Three dimensional unique identifier based automated georeferencing and coregistration of point clouds in underground environment
This addresses the challenge of monitoring underground or indoor environments like mines or tunnels for applications in civil, mining, and transportation, though it appears incremental as it builds on existing laser scanning practices.
The study tackled the problem of manual georeferencing and coregistration of laser scans in underground environments by developing an automated method using three-dimensional unique identifiers (3DUIDs), which was found to be accurate, effective, and efficient in field testing in an underground tunnel.

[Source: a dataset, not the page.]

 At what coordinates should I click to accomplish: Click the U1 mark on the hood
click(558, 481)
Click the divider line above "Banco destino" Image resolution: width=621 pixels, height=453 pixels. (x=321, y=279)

Spatially and geometrically accurate laser scans are essential in modelling infrastructure for applications in civil, mining and transportation. Monitoring of underground or indoor environments such as mines or tunnels is challenging due to unavailability of a sensor positioning framework, complicated structurally symmetric layouts, repetitive features and occlusions. Current practices largely include a manual selection of discernable reference points for georeferencing and coregistration purpose. This study aims at overcoming these practical challenges in underground or indoor laser scanning. The developed approach involves automatically and uniquely identifiable three dimensional unique identifiers (3DUIDs) in laser scans, and a 3D registration (3DReG) workflow. Field testing of the method in an underground tunnel has been found accurate, effective and efficient. Additionally, a method for automatically extracting roadway tunnel profile has been exhibited. The developed 3DUID can be used in roadway profile extraction, guided automation, sensor calibration, reference targets for routine survey and deformation monitoring.